Is it crazy to be afraid of password managers?
I admit it: Like most people, I’m terrible at passwords. Too often I use too-simple passwords, and I don’t always come up with a new one for every site and service I log into. Then, when I do come up with a strong, unique password, I often forget it entirely and have to request an email to reset it—typically to something either too easy to guess or something I’ll instantly forget again.
+ Also on Network World: Stop using password manager browser extensions +
That’s why password managers exist. They’re designed to let you enter a single, secure password in one place and then generate new, strong passwords for every application where you need one.
It’s a great idea, but despite my deep password problems, I’ve been too scared to use one. Rationally or not, I was always afraid that relying on a single password manager would create a single point of vulnerability for all my passwords.
You’re not paranoid if you’re really in danger
I always thought I was being a paranoid ‘fraidy cat, but then again, maybe not.
Late last month, news surfaced that a Google researcher discovered a serious—but undisclosed—vulnerability in LastPass, a popular password manager with extensions and plug-ins for many leading browsers. Apparently, the problem could have let hackers steal your passwords and change settings in your account.

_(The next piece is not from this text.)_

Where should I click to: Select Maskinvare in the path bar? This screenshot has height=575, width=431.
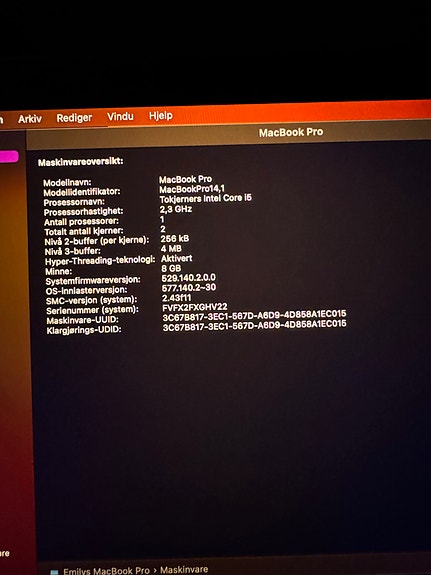pos(184,569)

According to reports early this month, LastPass has pushed out updates to all affected browsers. The company now advises users to make sure their plug-ins are all properly updated to version 4.1.44 or later, and they should safe. (Warning: Network World’s Sean Cassidy still advises companies to “Stop using password manager browser extensions.”)

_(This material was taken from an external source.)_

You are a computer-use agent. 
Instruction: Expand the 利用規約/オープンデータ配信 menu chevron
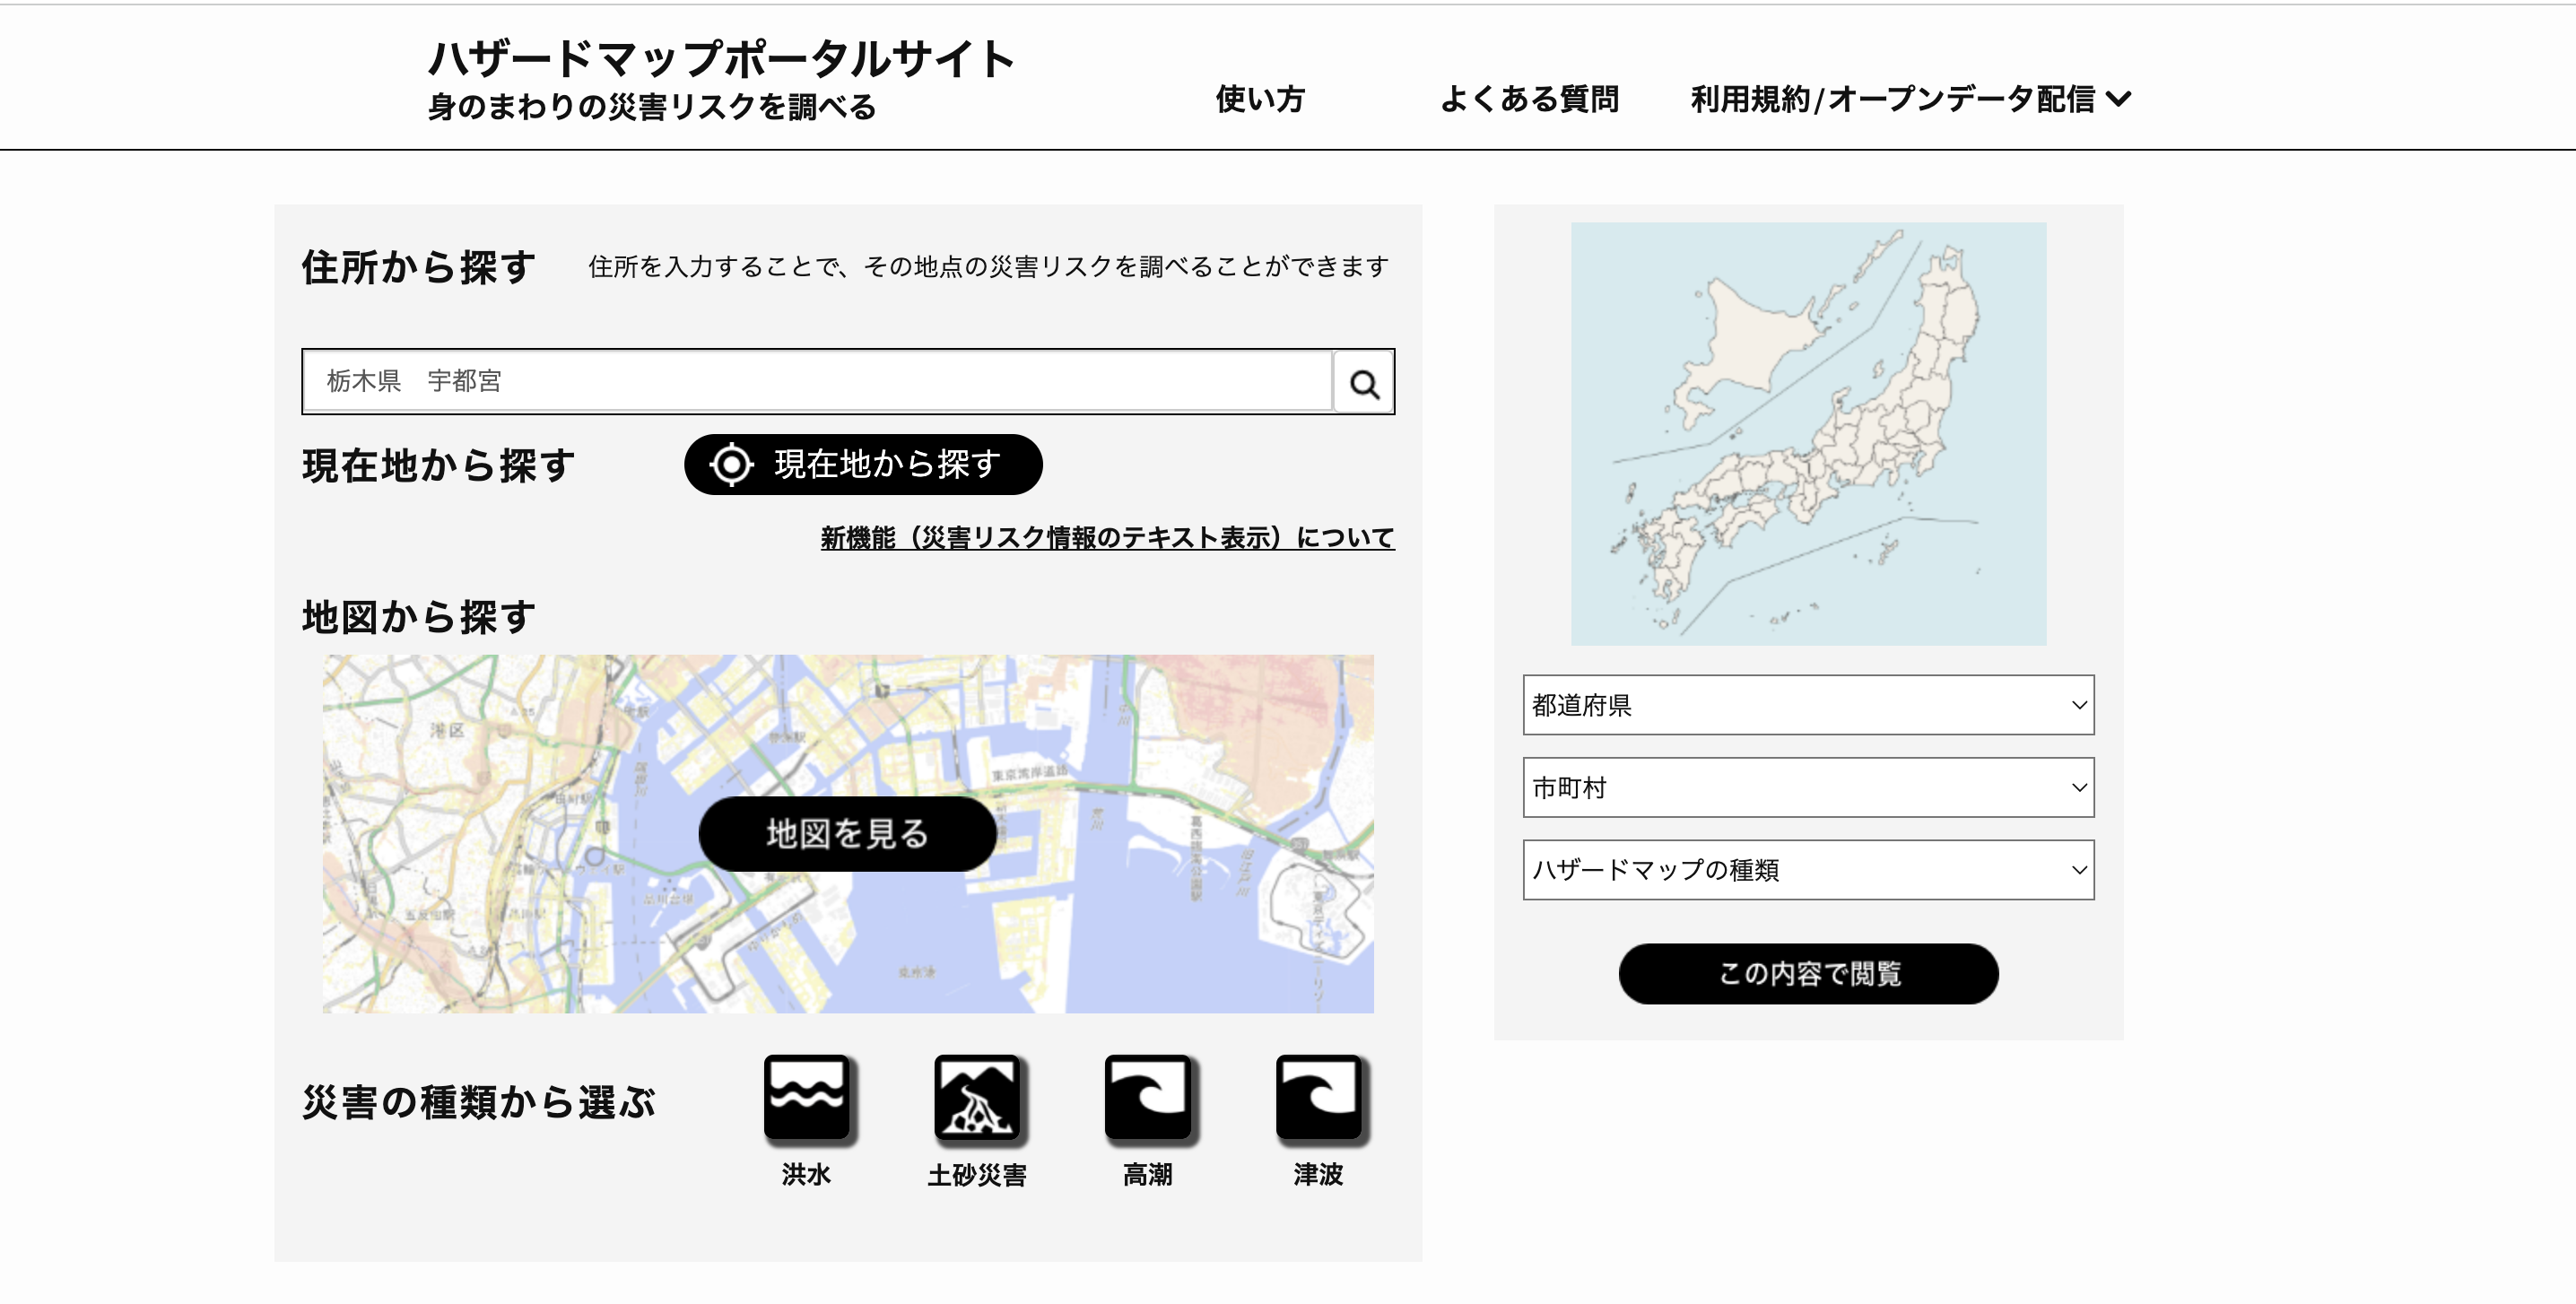2118,99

But frankly, that’s not enough to restore my confidence in LastPass—or any password manager really. Which leaves me back where I started: with weak, duplicated passwords that I still can’t remember. Even more annoying, many sites employ complex password rules designed to enforce strong passwords that simply make it even harder to remember your password, without really making you much more secure.
So, what’s the solution? If you ask me, it’s time to find a completely different approach. Basically, don’t just forget your password, forget the entire concept of passwords. After all, passwords pretty much suck—in a wide variety of ways. Apart from strong passwords being hard to remember, they just don’t do a very good job of providing security. Worse, many password schemes spend a great deal of effort making users jump through hoops to create super-long passwords or use capital letters, numbers and other characters, none of which, experts argue, helps make you any more secure.
There are myriad other approaches to security, including physical biometric solutions such as fingerprint, facial, voice and iris recognition and behavioral biometrics such as heartbeat or even gait authentication. Then there are temporary authorization codes, trusted-location sensing, or personal USB keys or other tokens.
Sure, all these alternatives have their own issues, but at this point, I’m ready to believe almost anything is better than continuing to rely on passwords—not to mention password managers.